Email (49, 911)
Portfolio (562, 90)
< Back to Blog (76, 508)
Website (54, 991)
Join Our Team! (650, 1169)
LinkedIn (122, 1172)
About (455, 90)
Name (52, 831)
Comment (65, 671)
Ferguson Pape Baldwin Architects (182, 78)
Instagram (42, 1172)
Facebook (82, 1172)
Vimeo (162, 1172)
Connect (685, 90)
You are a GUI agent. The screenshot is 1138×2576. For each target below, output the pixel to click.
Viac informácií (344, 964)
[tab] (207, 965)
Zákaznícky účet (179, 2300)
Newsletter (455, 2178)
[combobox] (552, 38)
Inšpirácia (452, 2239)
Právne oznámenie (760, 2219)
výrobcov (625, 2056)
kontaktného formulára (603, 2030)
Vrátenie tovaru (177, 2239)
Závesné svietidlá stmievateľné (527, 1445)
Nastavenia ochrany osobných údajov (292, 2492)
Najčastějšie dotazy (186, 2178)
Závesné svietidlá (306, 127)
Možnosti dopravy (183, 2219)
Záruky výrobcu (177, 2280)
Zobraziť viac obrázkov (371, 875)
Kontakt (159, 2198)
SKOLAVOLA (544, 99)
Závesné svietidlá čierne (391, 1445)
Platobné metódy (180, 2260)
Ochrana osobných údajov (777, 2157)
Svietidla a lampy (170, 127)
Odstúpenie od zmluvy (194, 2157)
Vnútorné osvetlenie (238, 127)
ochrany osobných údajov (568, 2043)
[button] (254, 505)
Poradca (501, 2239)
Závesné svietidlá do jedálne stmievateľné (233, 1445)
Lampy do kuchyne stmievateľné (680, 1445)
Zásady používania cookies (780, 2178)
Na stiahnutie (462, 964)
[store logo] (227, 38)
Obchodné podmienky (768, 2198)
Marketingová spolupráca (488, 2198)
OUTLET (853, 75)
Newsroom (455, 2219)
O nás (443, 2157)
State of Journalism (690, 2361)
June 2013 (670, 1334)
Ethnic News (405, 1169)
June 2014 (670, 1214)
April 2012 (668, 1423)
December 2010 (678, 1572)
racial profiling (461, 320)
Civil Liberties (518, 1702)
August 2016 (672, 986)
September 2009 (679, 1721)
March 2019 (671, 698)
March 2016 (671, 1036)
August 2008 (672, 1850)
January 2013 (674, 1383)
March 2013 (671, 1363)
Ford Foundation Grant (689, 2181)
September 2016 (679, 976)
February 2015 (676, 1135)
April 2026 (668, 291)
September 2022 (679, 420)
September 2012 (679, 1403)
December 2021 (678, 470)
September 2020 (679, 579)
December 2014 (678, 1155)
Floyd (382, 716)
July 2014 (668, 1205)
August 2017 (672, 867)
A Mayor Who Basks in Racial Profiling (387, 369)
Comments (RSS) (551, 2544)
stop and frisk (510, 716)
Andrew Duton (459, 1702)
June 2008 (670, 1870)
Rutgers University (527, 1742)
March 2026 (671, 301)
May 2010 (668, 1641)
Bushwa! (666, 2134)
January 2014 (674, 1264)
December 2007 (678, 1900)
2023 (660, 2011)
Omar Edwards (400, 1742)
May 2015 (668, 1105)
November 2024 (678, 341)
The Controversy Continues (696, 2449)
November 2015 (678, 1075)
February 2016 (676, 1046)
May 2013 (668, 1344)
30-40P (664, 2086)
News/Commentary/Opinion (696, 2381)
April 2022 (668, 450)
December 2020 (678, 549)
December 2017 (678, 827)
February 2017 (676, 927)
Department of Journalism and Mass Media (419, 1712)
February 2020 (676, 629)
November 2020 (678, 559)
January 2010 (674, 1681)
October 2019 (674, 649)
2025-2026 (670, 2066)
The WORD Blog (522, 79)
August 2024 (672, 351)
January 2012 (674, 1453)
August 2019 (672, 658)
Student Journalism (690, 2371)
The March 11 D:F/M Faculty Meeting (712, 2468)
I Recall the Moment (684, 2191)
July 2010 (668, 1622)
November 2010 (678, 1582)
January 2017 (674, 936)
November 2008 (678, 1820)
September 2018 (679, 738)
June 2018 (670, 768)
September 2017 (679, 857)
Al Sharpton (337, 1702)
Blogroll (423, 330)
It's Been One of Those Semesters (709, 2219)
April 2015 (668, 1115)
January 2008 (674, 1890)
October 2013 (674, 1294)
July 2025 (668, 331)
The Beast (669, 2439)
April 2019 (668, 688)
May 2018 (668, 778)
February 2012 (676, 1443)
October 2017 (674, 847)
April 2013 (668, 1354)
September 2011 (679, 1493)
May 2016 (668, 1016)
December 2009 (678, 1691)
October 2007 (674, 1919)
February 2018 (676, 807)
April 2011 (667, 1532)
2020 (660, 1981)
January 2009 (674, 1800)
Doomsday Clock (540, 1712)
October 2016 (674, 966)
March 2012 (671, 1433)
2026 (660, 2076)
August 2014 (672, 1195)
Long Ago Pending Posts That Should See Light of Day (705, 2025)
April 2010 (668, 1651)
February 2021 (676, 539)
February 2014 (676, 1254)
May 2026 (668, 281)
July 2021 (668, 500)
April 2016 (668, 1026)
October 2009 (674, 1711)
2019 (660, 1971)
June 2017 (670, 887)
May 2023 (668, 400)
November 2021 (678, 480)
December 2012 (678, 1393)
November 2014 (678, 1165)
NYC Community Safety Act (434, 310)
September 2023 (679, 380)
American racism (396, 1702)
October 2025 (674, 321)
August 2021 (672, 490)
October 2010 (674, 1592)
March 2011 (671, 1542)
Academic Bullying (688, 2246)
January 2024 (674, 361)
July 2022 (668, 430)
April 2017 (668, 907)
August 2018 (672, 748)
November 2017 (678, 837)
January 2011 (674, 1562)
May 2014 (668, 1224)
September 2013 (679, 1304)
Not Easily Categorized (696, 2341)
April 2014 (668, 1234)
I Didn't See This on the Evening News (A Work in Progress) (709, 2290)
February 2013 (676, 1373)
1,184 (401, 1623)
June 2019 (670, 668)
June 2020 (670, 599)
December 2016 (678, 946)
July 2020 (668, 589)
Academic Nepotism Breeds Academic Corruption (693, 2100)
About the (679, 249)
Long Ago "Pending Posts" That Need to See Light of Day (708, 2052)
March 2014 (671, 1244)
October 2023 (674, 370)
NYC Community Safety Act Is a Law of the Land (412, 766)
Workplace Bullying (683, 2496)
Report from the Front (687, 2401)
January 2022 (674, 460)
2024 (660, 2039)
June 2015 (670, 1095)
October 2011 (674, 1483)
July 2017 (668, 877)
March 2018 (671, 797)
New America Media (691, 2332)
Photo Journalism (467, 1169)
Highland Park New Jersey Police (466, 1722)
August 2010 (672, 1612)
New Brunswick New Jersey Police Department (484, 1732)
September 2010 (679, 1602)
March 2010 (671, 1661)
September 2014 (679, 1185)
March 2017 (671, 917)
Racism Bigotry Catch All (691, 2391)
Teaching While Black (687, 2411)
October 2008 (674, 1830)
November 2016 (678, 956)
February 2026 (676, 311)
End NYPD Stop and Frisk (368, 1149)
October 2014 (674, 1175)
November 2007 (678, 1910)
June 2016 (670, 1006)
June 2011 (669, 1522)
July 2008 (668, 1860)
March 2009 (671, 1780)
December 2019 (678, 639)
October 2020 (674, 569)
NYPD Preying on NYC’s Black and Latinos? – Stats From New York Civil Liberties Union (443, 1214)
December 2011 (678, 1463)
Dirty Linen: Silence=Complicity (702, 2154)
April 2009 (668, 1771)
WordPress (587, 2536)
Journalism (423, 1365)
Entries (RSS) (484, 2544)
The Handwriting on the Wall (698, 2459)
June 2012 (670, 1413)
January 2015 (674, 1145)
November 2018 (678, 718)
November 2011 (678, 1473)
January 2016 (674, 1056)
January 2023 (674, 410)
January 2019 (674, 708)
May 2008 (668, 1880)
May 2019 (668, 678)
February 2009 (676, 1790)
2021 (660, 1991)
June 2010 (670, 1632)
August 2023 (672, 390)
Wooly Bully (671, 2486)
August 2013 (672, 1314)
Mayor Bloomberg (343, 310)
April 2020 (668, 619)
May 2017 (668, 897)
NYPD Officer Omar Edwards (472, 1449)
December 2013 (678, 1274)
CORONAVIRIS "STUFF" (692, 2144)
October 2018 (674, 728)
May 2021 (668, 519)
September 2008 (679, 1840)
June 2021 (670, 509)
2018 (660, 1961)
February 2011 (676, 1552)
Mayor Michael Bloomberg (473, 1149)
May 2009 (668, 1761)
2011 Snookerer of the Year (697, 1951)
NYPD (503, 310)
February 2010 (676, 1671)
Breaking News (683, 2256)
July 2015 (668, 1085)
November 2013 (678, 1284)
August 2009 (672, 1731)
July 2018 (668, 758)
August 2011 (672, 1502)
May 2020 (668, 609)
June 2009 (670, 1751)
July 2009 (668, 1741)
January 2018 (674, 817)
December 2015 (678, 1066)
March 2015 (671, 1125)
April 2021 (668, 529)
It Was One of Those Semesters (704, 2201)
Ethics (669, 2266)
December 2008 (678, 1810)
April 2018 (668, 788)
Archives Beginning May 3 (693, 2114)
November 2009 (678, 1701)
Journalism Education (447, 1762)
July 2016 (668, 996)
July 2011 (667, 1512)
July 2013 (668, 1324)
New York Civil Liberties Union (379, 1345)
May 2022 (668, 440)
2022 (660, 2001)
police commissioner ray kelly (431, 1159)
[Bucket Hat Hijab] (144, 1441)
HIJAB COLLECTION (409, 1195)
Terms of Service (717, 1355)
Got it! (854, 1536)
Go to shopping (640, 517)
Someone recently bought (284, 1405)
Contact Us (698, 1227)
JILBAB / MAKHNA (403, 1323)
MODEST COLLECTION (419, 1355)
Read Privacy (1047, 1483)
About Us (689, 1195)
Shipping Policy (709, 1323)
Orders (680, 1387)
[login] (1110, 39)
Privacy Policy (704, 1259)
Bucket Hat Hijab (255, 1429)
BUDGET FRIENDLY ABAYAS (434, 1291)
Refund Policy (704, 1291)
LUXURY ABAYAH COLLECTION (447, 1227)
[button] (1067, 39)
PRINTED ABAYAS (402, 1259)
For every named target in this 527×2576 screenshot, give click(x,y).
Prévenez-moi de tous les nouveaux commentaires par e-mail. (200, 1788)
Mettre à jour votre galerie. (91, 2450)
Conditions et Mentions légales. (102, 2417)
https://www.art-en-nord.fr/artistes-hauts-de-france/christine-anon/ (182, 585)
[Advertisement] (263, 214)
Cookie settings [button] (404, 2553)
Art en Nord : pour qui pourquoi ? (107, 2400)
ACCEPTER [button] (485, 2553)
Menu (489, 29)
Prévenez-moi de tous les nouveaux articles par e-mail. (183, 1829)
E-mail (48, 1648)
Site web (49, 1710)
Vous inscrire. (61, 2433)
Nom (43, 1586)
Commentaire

▶ **Aim of the task**:
Above are some records; copy exactly the lines from the one with "2020 (660, 1981)" through the one with "October 2010 (674, 1592)", both included, and no others.

▶ **Finished exercise**:
2020 (660, 1981)
January 2009 (674, 1800)
Doomsday Clock (540, 1712)
October 2016 (674, 966)
March 2012 (671, 1433)
2026 (660, 2076)
August 2014 (672, 1195)
Long Ago Pending Posts That Should See Light of Day (705, 2025)
April 2010 (668, 1651)
February 2021 (676, 539)
February 2014 (676, 1254)
May 2026 (668, 281)
July 2021 (668, 500)
April 2016 (668, 1026)
October 2009 (674, 1711)
2019 (660, 1971)
June 2017 (670, 887)
May 2023 (668, 400)
November 2021 (678, 480)
December 2012 (678, 1393)
November 2014 (678, 1165)
NYC Community Safety Act (434, 310)
September 2023 (679, 380)
American racism (396, 1702)
October 2025 (674, 321)
August 2021 (672, 490)
October 2010 (674, 1592)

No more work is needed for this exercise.